3. Resort‑style apartment – 48 m², €183 500
- Price per m²: roughly €3 800–€4 000 (the presenter mentioned “about 35 000” but the calculation from total price suggests the lower figure).
- Features: Part of a Turkish‑developer four‑star complex with pool, gym, Pilates studio, conference centre, keyless entry, and panoramic views of Tivat Bay and the airport.
- Management model: The developer runs a hotel‑style rental programme (April‑September) taking ~50 % of revenue but delivering higher nightly rates and year‑round occupancy.
- Rental outlook
- Short‑term (self‑managed): €100 /night in early March; summer nights could reach €150–€200.
- Hotel‑managed: Higher rates and occupancy, offset by the 50 % management cut.
- Pros – Full amenities, strong appeal to tourists seeking a resort experience, potential for year‑round bookings via conference facilities.
- Cons – Necessity of a car for daily life; management fees reduce net income; higher price per m² compared with the other two options.
Decision criteria
| Factor | Apartment 1 (old building) | Apartment 2 (refurbished) | Apartment 3 (resort) |
|---|---|---|---|
| Price / m² | €3 000 | €4 000 | €3 800‑4 000 |
| Renovation needed | Bathroom only; full gut €1 000 /m² | Optional gut for higher yield | None (new build) |
| Parking | Limited, first‑come‑serve | Adequate paid spots | Not a primary issue (car required) |
| Target market | Short‑term tourists (Airbnb) | Corporate/ex‑pat renters | Resort tourists, conference guests |
| Estimated gross yield | 4‑5 % (short‑term higher) | 4‑5 % now; 7‑10 % after gut | 5‑8 % (depends on management) |
| Seasonality risk | High (tourist peaks) | Moderate (steady corporate demand) | Mitigated by hotel programme |
Practical advice for prospective buyers
- Clarify your objective – If you want a personal holiday home, the lower‑priced sea‑view unit (Apartment 1) may suffice.
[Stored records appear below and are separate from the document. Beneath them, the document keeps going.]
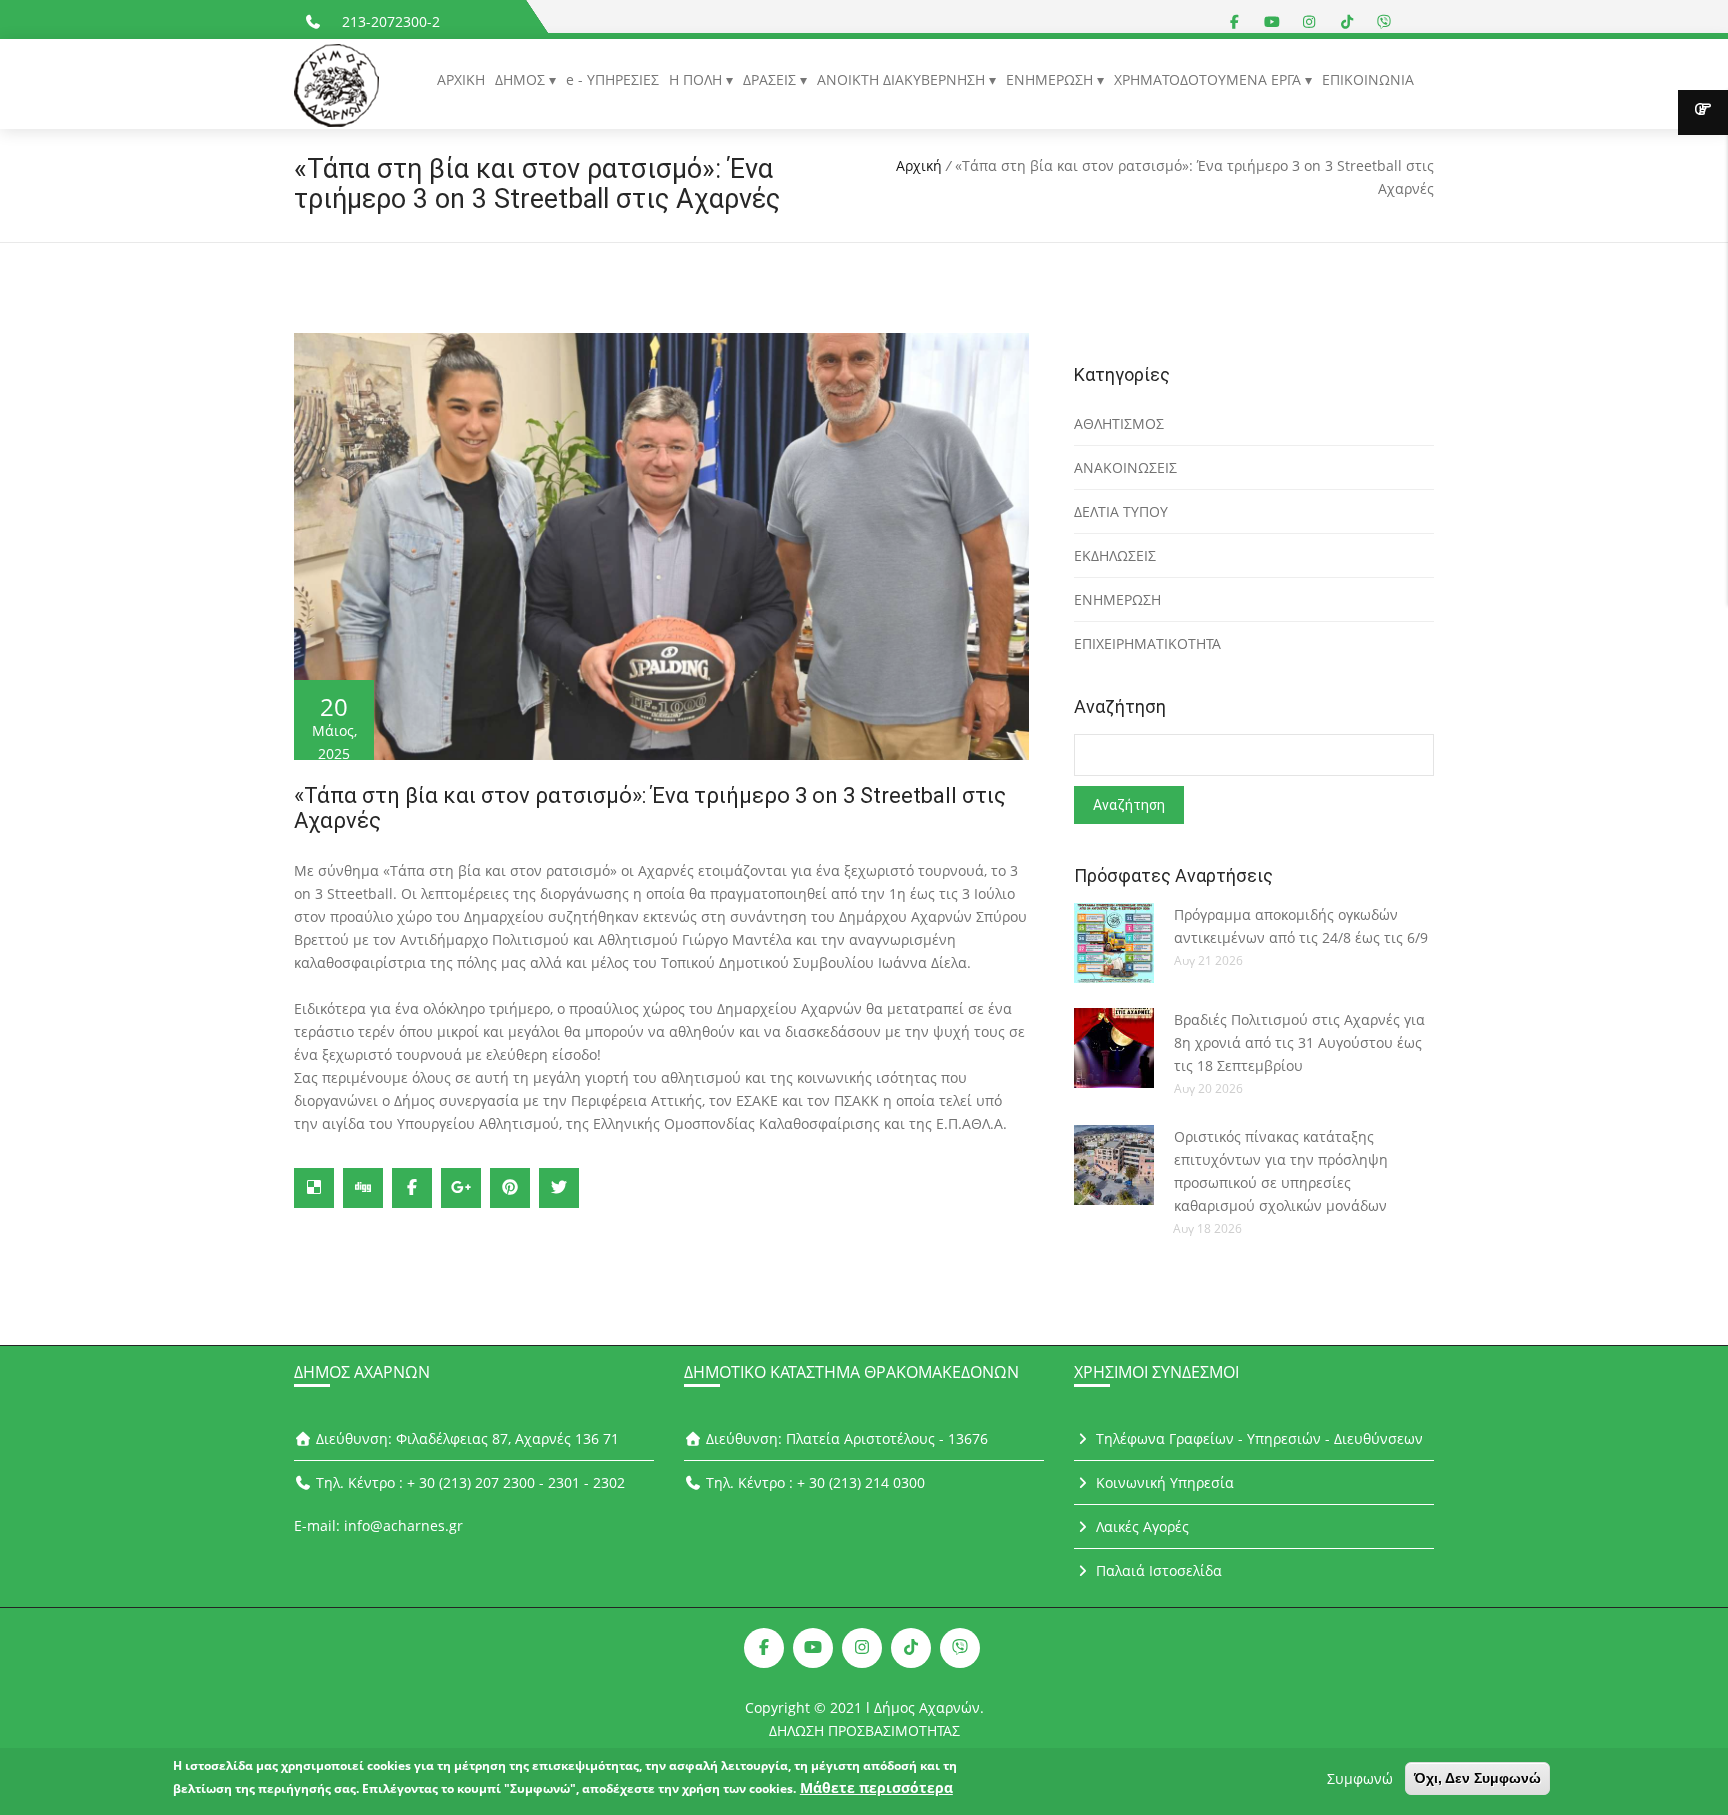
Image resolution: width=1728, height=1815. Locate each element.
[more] (1703, 112)
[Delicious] (314, 1188)
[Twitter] (559, 1188)
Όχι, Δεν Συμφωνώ (1477, 1778)
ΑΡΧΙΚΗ (461, 79)
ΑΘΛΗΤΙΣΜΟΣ (1119, 423)
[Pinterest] (510, 1188)
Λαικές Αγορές (1140, 1526)
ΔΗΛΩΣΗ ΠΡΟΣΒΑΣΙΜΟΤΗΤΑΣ (864, 1730)
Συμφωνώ (1360, 1778)
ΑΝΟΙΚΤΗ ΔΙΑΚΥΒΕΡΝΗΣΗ (903, 79)
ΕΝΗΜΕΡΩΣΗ (1051, 79)
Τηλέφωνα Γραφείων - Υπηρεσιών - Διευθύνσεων (1257, 1438)
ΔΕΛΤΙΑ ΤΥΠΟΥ (1121, 511)
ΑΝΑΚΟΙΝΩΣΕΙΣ (1125, 467)
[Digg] (363, 1188)
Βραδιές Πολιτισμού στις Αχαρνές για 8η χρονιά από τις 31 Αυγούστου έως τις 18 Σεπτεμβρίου (1299, 1042)
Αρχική (919, 165)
For a pure investment, the refurbished unit (Apartment 2) offers a stronger baseline rent and better upside after renovation.
- Factor in renovation costs – A full gut job at €1 000 /m² can boost rent by €300–€500 /month, but you must budget for construction time and permits.
- Assess parking – In Tivat, on‑street parking is first‑come‑first‑serve and can become scarce in summer. Units with dedicated or paid parking (Apartment 2) reduce tenant friction.
- Consider management fees – The resort’s hotel programme takes ~50 % of revenue; calculate whether the higher nightly rates offset this cut.
- Leverage Montenegro’s tax regime – Low property taxes and the possibility of residency through investment can enhance long‑term returns, especially for EU/UK buyers.
- Seasonality – Ski‑related tourism is limited to a short winter window; most rental demand comes from summer visitors and corporate travelers. Diversify by targeting both short‑term (Airbnb) and long‑term tenants where possible.
Bottom line: Tivat’s sub‑€250 k market provides three distinct entry points—budget sea‑view, mid‑range refurbished, and amenity‑rich resort. Your choice should align with the intended use (personal vs. rental), tolerance for renovation work, and the importance you place on location, parking, and management structure.